Письменные задания =>
**1)** Определите, согласуются ли с отрывком о подстрочнике для Бахтияра утверждения (a) «Поэт позвонил из Баку», (b) «К моменту звонка стихотворение уже было написано» и (c) «Готовый перевод забрал сам поэт». На каждое ответьте «да» или «нет» и приведите точную цитату из отрывка, которая это решает.
**2)** Напишите, что следует дальше в отрывке о подстрочнике для Бахтияра, начиная сразу после его последнего предложения.

А с Бахтияром, я рассказывал Леону, «подстрочный» казус случился: вдруг звонит мне поэт из Баку, умоляет срочно сделать подстрочник стихотворения, которого у него еще нет, но непременно напишет, «я дам идею, додумай и присочини от себя, строфику мою знаешь: “Правда” просит стихи на “сельскую тему” (публикация там — как получение высокого ордена), переводчик ждет» (это сосед мой, покойный Анисим Кронгауз, сын его Максим — высокопрофессиональный лингвист), и я, восприняв это как само собой разумеющееся, сочинил что-то про поля бескрайние, юную трактористку, горизонт цвета персика, облачко, стремящееся тенью защитить девушку-труженицу от знойного солнца, ведь столько еще работы!.. С «подстрочника» был осуществлен «художественный» перевод, явился курьер из «Правды» и забрал.

Показанные строки =>
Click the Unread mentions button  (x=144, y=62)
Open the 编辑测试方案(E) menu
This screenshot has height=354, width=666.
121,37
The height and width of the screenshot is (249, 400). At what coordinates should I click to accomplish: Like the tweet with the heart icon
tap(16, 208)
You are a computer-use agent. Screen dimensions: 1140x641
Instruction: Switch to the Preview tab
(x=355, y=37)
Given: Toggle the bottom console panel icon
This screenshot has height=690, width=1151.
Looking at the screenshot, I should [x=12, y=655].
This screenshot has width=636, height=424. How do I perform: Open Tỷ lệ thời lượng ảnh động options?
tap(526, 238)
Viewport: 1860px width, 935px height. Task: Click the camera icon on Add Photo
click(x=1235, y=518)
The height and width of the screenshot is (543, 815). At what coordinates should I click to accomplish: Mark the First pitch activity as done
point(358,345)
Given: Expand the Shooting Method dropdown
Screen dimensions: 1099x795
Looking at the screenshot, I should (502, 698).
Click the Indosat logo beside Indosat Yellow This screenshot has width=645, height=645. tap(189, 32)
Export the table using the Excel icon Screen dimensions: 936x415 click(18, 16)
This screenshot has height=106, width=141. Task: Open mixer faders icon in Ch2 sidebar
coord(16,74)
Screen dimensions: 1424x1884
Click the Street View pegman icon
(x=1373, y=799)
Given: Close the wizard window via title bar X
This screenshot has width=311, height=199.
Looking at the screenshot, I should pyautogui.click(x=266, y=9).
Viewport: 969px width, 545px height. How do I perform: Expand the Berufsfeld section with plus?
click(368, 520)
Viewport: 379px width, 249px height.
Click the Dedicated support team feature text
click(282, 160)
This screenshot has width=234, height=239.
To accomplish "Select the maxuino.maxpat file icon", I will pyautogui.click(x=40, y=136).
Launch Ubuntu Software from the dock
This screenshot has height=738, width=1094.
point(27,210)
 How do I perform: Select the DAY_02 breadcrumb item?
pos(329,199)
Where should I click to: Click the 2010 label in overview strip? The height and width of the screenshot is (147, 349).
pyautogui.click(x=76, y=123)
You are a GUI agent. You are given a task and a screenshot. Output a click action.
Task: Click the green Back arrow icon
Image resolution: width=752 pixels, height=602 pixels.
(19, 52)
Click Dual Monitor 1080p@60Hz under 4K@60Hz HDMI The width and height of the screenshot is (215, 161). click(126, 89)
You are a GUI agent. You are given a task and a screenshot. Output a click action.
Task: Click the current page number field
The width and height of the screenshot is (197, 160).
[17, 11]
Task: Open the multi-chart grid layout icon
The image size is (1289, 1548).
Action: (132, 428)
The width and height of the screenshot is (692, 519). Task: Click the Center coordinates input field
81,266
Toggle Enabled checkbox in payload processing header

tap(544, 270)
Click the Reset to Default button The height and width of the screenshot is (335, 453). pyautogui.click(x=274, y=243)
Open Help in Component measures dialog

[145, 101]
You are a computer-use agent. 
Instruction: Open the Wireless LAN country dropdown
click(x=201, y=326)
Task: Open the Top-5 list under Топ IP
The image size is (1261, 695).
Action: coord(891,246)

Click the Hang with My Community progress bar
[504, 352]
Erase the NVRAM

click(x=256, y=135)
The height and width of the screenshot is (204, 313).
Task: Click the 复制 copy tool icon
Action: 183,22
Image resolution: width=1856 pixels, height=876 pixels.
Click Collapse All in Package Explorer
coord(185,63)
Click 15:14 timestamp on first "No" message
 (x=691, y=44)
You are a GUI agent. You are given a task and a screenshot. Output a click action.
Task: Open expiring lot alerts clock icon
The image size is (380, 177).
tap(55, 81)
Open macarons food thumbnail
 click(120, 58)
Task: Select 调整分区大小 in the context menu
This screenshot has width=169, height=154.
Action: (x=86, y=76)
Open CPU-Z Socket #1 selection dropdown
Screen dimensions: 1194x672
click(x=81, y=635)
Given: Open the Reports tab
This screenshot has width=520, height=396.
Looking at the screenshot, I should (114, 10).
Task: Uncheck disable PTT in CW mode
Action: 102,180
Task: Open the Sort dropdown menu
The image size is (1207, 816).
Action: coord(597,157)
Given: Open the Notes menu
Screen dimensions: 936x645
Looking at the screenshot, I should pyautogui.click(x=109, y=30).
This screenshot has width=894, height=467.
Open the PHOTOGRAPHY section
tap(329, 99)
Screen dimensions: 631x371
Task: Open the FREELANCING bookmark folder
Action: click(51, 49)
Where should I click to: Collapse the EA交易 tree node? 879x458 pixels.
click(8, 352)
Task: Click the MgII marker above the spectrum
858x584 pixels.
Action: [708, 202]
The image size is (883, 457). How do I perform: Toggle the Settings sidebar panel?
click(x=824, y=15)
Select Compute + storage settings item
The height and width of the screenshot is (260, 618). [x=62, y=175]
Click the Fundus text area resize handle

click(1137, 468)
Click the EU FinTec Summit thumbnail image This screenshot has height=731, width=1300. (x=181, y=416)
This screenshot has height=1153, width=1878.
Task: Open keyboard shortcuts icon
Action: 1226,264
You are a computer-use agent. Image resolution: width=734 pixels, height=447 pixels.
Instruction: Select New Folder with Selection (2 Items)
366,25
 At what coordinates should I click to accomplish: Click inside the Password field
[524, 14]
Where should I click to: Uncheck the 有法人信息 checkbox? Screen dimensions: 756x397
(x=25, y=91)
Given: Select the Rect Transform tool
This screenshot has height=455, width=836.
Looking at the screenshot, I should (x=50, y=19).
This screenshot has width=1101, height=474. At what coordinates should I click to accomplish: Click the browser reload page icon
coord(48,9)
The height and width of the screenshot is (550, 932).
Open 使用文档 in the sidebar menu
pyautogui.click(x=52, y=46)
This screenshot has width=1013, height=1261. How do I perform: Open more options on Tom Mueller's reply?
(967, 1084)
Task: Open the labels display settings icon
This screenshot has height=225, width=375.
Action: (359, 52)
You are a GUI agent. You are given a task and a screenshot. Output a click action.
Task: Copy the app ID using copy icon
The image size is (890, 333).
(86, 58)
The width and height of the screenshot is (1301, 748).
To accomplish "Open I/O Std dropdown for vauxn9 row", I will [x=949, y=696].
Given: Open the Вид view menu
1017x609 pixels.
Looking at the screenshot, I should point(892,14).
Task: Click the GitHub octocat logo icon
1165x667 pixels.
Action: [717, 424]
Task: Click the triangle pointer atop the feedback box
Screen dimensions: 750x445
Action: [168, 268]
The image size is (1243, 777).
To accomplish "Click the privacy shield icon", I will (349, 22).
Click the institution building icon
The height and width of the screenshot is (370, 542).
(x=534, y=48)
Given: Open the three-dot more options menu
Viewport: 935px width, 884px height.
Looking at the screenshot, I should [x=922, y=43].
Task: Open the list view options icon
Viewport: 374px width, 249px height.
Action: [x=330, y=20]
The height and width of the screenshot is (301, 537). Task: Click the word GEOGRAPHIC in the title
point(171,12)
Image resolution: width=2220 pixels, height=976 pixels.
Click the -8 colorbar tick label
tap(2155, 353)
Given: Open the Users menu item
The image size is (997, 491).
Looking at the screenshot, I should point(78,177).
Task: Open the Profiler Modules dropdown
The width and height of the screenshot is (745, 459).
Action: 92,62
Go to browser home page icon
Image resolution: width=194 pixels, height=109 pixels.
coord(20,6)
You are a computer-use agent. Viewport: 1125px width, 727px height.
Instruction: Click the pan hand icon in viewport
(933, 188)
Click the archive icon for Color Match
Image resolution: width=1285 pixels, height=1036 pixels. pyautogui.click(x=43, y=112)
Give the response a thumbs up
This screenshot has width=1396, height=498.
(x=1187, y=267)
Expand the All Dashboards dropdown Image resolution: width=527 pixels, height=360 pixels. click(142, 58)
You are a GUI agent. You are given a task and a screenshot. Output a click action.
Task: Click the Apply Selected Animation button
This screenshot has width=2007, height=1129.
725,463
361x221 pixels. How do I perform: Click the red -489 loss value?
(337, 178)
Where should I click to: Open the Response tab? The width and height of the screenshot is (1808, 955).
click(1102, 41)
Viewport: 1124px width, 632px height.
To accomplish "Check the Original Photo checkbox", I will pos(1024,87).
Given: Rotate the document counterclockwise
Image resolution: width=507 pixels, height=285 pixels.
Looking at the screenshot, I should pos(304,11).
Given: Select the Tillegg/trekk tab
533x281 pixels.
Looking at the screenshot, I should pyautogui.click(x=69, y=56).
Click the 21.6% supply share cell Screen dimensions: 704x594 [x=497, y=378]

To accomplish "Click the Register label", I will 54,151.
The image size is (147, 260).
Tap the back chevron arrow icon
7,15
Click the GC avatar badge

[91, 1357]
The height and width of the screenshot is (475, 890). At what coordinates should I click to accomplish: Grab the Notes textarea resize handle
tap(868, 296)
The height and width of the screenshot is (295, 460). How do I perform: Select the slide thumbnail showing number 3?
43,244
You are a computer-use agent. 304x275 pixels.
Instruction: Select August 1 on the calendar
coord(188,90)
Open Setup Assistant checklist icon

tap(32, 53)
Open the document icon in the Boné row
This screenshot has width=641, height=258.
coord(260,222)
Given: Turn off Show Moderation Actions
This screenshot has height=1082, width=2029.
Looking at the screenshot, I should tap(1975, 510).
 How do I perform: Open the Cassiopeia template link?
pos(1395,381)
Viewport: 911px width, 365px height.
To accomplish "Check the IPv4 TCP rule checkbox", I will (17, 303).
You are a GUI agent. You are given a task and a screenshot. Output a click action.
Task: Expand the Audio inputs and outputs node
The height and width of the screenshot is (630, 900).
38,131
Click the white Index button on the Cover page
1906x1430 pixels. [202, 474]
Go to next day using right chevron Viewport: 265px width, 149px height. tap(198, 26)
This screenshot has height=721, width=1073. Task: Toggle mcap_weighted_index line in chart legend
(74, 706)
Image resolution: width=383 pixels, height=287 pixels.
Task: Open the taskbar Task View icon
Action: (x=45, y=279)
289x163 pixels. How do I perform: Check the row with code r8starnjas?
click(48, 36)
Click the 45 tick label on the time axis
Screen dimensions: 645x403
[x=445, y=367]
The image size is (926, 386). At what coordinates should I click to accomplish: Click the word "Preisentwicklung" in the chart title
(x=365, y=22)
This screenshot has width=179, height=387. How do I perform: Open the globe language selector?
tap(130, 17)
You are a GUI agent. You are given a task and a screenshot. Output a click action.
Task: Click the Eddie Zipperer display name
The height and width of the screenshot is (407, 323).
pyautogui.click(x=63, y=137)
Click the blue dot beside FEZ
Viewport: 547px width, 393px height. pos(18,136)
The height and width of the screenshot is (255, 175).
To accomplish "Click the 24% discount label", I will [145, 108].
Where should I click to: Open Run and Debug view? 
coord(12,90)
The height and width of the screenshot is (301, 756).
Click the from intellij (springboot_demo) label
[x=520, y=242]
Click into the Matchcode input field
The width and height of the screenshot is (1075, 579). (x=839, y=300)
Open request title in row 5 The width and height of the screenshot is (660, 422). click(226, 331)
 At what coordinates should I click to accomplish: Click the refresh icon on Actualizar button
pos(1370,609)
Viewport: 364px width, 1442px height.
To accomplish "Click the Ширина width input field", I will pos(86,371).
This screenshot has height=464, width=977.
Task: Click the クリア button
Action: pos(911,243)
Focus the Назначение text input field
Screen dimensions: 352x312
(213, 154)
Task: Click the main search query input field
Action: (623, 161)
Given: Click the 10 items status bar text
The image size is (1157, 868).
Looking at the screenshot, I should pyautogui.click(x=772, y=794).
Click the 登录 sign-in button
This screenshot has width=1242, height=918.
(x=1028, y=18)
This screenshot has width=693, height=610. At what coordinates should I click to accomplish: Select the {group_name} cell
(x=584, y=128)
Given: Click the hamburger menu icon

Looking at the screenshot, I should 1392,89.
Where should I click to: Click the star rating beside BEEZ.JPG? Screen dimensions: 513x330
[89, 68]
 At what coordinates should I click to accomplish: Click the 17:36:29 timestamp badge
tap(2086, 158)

Ответы по заданиям =>
**1)**
(a) Да: "вдруг звонит мне поэт из Баку".
(b) Нет: "которого у него еще нет, но непременно напишет".
(c) Нет: "явился курьер из «Правды» и забрал".

**2)**
Не в обиду кому будь сказано, но есть национальные поэты среднего уровня, которые, неплохо зная русский, с выдумкой составляли подстрочники своих не существовавших в оригинале стихов; отработаны были пути выхода на поэтов больших, знаменитости обогащали находками подстрочник, придавая ему соответствующую форму, а потом, следуя уже существующему переводу, национальный поэт подгонял под него оригинал.

Такое наблюдалось в прозе тоже, но там сюжет или психологическое состояние героев устно обговаривались с автором, переводчик дорабатывал в меру своего таланта, расширял, уточнял оригинал, и перевод в этом случае объявлялся, обретая новый статус, «авторизованным», а потом эти изменения автор вносил в свой оригинал. Так что работала четкая система: большая, так сказать, фабрика чеканила переводы национальных литератур на русский язык.

При этом подчеркну, что многие истинные русские писатели, кому трудно было публиковаться в те годы, назову Семена Липкина (он очень даже разбогател на великолепных переводах классиков восточных литератур) и Арсения Тарковского (в 40-е перевел огромную поэму Расула Рзы «Ленин», удостоенную Сталинской премии, она хорошо издавалась), переводами кормились: и авторам, и переводчикам платили неплохие гонорары.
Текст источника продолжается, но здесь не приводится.